The following problems come from chapter 8, regular expressions and essential string functions from “Automated Data Collection with R”
library(stringr)
raw.data <- "555-1239Moe Szyslak(636) 555-0113Burns, C. Montgomery555-6542Rev. Timothy Lovejoy555 8904Ned Flanders636-555-3226Simpson, Homer5553642Dr. Julius Hibbert"
name <- unlist(str_extract_all(raw.data, "[[:alpha:]., ]{2,}"))
name
## [1] "Moe Szyslak" "Burns, C. Montgomery" "Rev. Timothy Lovejoy"
## [4] "Ned Flanders" "Simpson, Homer" "Dr. Julius Hibbert"
get_first_last <- function(n){
# Strip out title and middle name
n <- str_replace(n, "(Rev. )|(C. )|(Dr. )", "")
# Reorder if comma is present
split_n <- unlist(str_split(n, ", "))
if (length(split_n) == 2){
n <- paste(split_n[2], split_n[1])
}
return(n)
}
first_name_last_name <- as.vector(sapply(name, get_first_last))
first_name_last_name
## [1] "Moe Szyslak" "Montgomery Burns" "Timothy Lovejoy"
## [4] "Ned Flanders" "Homer Simpson" "Julius Hibbert"

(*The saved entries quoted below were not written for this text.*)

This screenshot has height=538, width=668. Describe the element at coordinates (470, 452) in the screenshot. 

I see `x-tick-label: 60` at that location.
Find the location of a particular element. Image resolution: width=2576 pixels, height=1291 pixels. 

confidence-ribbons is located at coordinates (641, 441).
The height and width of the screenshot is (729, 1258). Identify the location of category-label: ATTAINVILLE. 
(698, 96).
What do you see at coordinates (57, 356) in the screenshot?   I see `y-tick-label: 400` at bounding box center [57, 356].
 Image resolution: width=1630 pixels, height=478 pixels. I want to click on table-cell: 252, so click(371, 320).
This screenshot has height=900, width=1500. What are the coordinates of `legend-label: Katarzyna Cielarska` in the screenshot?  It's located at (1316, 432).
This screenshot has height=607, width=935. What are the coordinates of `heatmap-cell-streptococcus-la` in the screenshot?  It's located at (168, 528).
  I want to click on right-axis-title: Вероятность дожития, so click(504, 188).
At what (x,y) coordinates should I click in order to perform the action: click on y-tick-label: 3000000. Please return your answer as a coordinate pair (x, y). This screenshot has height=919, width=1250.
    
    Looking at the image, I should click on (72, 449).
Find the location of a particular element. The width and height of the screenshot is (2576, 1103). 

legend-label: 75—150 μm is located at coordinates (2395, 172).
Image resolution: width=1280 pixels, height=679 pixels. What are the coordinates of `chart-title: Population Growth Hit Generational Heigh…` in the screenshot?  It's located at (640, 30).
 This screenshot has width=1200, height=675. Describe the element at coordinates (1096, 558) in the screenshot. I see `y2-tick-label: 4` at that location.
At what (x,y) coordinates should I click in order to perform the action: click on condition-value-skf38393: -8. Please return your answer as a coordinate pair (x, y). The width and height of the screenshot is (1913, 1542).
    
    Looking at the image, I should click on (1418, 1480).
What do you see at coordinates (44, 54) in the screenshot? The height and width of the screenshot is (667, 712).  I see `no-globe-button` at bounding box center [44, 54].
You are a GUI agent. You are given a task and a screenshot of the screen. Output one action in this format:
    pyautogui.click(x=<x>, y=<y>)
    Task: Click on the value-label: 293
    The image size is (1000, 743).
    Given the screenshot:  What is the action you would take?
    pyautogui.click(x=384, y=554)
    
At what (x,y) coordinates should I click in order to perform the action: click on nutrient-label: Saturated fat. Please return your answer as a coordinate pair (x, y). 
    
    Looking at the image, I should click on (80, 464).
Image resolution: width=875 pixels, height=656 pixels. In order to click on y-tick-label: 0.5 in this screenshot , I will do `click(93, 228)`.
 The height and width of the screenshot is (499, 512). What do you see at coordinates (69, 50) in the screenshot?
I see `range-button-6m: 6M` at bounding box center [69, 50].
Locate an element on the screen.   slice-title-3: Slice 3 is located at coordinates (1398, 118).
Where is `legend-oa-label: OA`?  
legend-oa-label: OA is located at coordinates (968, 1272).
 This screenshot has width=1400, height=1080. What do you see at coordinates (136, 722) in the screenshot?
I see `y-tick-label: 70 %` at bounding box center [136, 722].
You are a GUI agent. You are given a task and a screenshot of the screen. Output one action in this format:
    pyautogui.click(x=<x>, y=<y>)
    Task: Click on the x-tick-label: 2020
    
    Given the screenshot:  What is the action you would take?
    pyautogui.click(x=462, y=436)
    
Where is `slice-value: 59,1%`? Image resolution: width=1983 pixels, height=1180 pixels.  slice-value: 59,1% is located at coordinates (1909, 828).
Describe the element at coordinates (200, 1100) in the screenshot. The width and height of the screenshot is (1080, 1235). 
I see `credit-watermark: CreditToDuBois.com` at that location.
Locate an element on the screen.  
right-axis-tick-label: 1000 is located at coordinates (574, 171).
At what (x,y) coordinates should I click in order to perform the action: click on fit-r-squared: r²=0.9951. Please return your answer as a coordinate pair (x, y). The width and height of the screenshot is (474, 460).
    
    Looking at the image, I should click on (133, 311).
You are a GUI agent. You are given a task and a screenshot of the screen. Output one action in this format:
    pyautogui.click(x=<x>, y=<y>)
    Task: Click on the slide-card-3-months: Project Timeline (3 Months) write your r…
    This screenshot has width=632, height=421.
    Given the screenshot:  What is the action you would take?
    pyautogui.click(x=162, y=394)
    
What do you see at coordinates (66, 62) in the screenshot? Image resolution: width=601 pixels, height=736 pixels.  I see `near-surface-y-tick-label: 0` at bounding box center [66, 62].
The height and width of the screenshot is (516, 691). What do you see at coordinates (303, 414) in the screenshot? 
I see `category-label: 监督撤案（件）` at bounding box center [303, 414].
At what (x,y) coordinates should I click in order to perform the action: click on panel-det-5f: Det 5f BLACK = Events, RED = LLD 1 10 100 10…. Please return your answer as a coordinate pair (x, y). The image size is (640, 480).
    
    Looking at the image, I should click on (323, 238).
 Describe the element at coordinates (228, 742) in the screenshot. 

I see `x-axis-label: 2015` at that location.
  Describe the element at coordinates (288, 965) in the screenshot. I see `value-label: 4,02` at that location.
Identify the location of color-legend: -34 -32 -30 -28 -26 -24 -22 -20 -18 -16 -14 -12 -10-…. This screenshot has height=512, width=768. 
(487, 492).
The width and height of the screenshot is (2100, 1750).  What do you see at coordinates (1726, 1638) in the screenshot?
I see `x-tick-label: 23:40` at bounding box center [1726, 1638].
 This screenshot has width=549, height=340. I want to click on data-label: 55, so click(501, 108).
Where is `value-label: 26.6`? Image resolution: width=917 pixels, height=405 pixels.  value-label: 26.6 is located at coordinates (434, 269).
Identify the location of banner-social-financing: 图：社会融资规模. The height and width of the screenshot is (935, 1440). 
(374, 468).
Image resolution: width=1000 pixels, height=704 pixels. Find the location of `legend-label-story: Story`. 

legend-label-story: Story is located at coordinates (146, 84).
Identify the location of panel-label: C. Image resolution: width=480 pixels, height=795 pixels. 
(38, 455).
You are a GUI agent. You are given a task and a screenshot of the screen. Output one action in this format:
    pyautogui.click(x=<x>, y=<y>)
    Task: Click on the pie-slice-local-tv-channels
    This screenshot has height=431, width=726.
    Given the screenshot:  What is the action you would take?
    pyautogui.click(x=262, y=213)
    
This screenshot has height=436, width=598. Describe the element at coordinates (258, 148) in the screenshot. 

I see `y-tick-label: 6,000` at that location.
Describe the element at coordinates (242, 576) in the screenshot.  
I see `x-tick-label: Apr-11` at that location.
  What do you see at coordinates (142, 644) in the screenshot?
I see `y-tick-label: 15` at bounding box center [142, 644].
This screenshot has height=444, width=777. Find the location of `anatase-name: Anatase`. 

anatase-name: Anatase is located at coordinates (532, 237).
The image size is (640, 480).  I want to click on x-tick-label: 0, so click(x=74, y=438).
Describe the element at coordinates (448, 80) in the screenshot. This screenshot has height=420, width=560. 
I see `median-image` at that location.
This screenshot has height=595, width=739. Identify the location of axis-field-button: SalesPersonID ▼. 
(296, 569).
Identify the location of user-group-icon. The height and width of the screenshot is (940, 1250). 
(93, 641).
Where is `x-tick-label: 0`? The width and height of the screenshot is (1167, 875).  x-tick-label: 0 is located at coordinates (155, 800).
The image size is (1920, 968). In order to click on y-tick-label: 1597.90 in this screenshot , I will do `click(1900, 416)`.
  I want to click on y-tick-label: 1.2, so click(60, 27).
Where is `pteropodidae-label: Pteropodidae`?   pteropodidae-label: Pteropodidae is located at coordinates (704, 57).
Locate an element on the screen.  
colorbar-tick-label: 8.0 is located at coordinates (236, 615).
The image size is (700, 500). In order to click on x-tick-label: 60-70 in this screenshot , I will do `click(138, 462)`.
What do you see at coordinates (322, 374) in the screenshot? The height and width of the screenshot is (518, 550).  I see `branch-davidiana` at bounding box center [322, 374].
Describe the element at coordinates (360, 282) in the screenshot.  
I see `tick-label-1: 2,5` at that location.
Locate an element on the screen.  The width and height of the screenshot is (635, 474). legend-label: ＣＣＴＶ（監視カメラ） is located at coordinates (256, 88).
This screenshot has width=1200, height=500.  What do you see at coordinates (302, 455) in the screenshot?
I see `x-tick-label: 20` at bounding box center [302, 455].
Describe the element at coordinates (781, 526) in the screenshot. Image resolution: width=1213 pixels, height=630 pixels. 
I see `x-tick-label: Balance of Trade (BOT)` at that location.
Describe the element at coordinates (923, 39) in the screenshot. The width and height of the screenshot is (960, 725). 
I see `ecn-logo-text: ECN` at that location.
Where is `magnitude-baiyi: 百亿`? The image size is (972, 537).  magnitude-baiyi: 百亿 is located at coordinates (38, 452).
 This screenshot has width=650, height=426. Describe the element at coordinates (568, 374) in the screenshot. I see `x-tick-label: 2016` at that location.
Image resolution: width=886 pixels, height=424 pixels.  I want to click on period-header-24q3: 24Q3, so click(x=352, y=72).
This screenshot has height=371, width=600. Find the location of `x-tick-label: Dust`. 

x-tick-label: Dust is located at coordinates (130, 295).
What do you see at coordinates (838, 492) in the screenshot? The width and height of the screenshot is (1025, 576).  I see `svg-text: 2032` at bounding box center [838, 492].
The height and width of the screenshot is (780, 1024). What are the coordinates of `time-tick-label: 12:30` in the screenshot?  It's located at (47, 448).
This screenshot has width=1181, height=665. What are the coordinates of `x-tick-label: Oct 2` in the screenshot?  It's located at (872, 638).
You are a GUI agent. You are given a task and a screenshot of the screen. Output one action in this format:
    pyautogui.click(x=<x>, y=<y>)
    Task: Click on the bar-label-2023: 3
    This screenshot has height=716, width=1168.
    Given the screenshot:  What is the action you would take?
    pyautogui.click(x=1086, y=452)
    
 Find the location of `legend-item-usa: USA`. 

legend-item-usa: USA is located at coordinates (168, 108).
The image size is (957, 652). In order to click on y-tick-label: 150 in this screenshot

# Look for two letters followed by a period and a space
has_title <- str_count(name, "\\w{2}. ") > 1
has_title
## [1] FALSE FALSE TRUE FALSE FALSE TRUE
# Find a space followed by one letter then a period then a space
has_second_name <- str_count(name, " \\w{1}. ") == 1
has_second_name
## [1] FALSE TRUE FALSE FALSE FALSE FALSE
Describe the types of strings that conform to the following regular expressions and construct an example that is matched by the regular expression
Question | Regular Expression | Type of String | Examples |
---|---|---|---|
(a) | [0-9]+\$ | Numbers followed by a dollar sign | 100\(, 25\) |
(b) | \b[a-z]{1,4}\b | A one to four lower-case character string | help, bat |
(c) | .*?\.txt$ | Alphanumeric characters followed by .txt | readme.txt, 1.txt |
(d) | \d{2}/\d{2}/\d{4} | A date in a DD/MM/YYYY or MM/DD/YYYY format | 12/31/2018 |
(e) | <(.+?)>.+?</\1> | Text between to HTML tags | <b>This is bold</b> |